I recently started playing with Grafana as a dashboard to keep an eye on my local network of IOT devices, and it’s turned out to be very useful on more than one occasion so far.
I wanted to monitor some devices on my network, and I’d been playing with Grafana, so I looked around for a back-end that would be suitable. I had been using EmonCMS to record most of my IOT device data, but Prometheus seemed to be the new kid on the block, and I wanted to learn something new (as always). So I downloaded Prometheus, added a source to my Grafana dashboard, installed node_exporter for detailed information on my local machine, along with a pre-canned node_exporter dashboard, and low an behold, details statistics started flooding in.
Next step was to look around for an exporter that was designed for real-time monitoring of hosts on a network. I eventually came across blackbox_exporter. It pings hosts at intervals and returns some statistics about the responses. The most interesting to me was whether the host was up or down.
Now while this was a good start, the pre-canned dashboard for the blackbox_exporter required a lot of scrolling to see the status of all the hosts, so I started building a custom dashboard for my own specific purposes. I also have firewall rules that records the throughput of each host on the network, so I decided to also put that on my dashboard.
I even have a bookmark on my 4K smart TV web browser that shows this dashboard, and it looks great!
The interesting part of this is the row of green boxes along the top, showing whether the most recent ping to the hosts were successful. If any host is down, it will be shown in red.
By adding a singlestat widget, and applying the probe_success metric based on the $target variable which was a list of all the monitored hosts, I was able to then set the repeat attribute, and it automatically renders a widget for each monitored host.

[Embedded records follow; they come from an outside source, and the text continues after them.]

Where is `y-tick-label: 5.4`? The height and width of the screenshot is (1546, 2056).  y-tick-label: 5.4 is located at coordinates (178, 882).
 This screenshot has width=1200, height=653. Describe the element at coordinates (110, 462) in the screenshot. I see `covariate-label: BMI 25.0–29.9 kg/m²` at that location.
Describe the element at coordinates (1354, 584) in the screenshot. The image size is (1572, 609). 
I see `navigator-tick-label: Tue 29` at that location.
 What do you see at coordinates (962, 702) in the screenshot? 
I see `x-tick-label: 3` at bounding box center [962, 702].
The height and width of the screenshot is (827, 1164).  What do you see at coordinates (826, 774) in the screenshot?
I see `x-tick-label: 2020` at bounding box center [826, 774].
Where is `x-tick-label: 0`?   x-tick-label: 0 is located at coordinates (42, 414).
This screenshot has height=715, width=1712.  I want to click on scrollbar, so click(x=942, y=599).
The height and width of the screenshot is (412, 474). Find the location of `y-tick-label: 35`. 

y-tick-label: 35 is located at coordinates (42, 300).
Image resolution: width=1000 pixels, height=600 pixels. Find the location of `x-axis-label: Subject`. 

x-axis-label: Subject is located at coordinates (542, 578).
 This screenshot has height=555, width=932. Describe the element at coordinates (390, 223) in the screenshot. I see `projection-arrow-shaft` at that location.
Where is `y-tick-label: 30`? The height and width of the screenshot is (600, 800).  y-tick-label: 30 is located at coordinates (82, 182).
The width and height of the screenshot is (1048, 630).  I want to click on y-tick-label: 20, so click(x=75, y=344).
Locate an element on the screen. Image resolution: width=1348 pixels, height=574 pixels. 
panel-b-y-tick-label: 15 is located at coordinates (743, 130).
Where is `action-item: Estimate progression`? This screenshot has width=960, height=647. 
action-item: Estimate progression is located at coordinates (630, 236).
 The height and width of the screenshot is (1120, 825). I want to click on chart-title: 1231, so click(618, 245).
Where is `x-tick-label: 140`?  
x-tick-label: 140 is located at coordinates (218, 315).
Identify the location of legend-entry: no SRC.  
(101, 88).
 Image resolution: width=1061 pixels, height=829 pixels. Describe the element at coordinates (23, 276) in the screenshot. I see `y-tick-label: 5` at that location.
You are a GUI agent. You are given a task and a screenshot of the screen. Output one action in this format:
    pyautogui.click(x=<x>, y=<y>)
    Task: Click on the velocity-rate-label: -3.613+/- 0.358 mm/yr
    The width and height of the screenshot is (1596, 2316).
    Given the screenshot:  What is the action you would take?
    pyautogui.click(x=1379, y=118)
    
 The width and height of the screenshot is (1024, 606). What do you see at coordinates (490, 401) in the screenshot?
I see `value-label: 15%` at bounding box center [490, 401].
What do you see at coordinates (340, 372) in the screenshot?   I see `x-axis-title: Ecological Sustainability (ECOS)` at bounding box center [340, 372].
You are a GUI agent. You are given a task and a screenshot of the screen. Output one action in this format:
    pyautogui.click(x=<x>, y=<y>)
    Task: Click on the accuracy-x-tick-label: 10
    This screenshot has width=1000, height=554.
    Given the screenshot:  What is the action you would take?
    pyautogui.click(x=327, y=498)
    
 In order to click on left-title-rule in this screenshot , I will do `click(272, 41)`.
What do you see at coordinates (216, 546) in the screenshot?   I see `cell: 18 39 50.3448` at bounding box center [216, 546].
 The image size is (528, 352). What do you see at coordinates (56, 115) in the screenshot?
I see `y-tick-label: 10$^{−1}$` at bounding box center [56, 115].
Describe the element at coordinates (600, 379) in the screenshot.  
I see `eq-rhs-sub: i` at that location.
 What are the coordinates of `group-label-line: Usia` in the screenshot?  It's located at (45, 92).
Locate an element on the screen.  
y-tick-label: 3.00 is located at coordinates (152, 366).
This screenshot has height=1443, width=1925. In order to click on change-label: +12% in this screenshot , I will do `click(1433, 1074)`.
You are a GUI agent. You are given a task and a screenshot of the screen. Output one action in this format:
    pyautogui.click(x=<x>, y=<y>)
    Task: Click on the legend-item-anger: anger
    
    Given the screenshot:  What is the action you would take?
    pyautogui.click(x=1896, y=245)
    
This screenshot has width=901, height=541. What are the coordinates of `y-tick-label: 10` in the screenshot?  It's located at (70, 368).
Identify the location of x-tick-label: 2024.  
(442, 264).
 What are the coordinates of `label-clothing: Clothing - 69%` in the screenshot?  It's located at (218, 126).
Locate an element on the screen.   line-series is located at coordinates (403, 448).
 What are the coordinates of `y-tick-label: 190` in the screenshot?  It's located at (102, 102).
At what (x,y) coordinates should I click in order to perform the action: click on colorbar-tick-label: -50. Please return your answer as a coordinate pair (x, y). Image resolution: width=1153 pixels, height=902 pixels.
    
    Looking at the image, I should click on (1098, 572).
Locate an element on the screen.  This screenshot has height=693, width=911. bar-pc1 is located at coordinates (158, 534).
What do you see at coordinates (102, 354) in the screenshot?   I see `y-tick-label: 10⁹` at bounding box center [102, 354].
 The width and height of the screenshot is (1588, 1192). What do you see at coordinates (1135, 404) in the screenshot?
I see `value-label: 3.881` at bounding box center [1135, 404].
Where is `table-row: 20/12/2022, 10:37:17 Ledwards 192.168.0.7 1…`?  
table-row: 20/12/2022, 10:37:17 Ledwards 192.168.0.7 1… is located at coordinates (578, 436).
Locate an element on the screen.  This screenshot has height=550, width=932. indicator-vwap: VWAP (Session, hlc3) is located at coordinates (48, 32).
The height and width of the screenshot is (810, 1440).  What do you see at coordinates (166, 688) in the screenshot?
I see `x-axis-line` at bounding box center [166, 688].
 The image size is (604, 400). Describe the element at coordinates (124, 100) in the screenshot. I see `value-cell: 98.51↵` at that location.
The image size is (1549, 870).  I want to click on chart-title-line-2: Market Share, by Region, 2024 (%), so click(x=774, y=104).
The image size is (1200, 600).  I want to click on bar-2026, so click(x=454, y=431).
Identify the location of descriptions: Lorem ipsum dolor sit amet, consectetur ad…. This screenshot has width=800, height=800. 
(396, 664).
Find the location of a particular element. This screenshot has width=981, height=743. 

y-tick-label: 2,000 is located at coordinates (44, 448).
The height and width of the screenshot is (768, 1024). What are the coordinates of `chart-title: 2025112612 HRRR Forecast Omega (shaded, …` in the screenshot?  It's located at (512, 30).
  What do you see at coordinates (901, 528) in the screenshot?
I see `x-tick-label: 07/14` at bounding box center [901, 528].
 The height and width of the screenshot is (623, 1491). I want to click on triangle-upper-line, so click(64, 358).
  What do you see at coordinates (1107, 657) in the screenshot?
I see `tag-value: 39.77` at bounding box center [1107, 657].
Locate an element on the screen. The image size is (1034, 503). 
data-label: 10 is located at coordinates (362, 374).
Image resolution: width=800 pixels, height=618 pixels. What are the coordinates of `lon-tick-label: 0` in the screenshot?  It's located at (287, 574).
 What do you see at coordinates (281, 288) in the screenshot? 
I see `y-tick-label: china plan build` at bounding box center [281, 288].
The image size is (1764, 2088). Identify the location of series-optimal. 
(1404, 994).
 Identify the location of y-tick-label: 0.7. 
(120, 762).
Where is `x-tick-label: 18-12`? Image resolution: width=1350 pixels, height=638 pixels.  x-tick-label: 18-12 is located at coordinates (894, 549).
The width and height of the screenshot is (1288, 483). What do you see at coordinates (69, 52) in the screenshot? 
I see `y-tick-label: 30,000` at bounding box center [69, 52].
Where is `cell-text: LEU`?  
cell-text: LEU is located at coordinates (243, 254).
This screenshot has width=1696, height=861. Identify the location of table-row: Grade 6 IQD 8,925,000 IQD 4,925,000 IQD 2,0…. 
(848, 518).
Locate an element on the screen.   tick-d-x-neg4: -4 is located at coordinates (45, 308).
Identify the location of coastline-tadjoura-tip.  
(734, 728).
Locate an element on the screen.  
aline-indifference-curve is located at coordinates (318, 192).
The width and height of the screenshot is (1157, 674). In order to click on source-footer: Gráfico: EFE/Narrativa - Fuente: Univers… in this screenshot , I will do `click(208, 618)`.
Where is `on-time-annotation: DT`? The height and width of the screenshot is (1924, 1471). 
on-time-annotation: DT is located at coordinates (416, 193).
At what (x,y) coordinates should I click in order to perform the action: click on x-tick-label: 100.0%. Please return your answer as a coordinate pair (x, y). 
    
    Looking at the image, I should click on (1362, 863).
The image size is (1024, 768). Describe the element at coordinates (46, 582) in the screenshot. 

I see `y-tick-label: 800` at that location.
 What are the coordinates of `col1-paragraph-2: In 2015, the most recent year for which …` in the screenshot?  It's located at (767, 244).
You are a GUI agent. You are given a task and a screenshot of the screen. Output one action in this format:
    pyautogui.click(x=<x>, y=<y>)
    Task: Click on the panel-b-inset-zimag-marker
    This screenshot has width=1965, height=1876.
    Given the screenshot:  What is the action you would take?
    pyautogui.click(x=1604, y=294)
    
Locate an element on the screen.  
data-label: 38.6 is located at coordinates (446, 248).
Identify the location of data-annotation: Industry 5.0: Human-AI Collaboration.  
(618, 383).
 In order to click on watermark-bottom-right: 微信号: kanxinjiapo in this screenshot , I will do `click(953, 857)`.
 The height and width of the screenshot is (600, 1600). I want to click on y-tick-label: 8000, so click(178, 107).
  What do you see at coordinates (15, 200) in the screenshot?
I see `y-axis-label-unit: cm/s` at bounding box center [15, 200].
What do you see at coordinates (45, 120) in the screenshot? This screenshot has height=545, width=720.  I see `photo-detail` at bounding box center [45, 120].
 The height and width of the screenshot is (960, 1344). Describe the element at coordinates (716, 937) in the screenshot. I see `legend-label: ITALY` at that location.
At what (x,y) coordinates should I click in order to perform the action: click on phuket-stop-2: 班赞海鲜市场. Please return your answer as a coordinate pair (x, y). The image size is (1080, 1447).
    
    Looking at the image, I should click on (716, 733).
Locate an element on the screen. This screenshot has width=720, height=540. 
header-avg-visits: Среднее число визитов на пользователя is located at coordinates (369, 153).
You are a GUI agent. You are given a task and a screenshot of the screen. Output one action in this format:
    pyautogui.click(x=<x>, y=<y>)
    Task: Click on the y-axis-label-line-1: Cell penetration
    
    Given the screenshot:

Very compact indeed!
Interestingly, I had recently got an Atomic Pi single board computer (Intel Atom based board for $35, I imported 2 from the US (they cost me about $180 in total for the $95 devkit with 2 boards because of shipping and taxes), and I noticed that it was showing as red on the dashboard. I noticed this about 6 hours after it went down because of the historical data in the blackbox_exporter dashboard. I tried rebooting it, but it seemed dead, swapped in the second board, also would not boot. Turns out the supplied Power Supply with the devkit had died, and once I replaced with another 5V supply, it was back showing green on my custom Grafana dashboard!
Another interesting observation was one of my critical hosts was returning very large pings at quite regular intervals, sometimes even showing up as red on the dashboard. On digging a bit deeper into what was running on that machine, it turned out that it was an old watchdog script that bounced the network interface if it couldn’t ping a particular host, and the host it was attempting to ping had been removed from the network several months ago. So changing the host to my gateway host solved the problem, pings went back to normal, and that host has been showing green ever since.
I’ve since added a lot of the charts I previously had in EmonCMS, such as my heating system info:
My Home Heating Oil tank level (showing oil use over several months):
And the readings from my outdoor air quality sensor:
You can see from this particular chart that it’s stopped reporting since a couple of days ago. The host that’s generating that data is not on the list of hosts on my dashboard, so I guess I’ll have to add it in!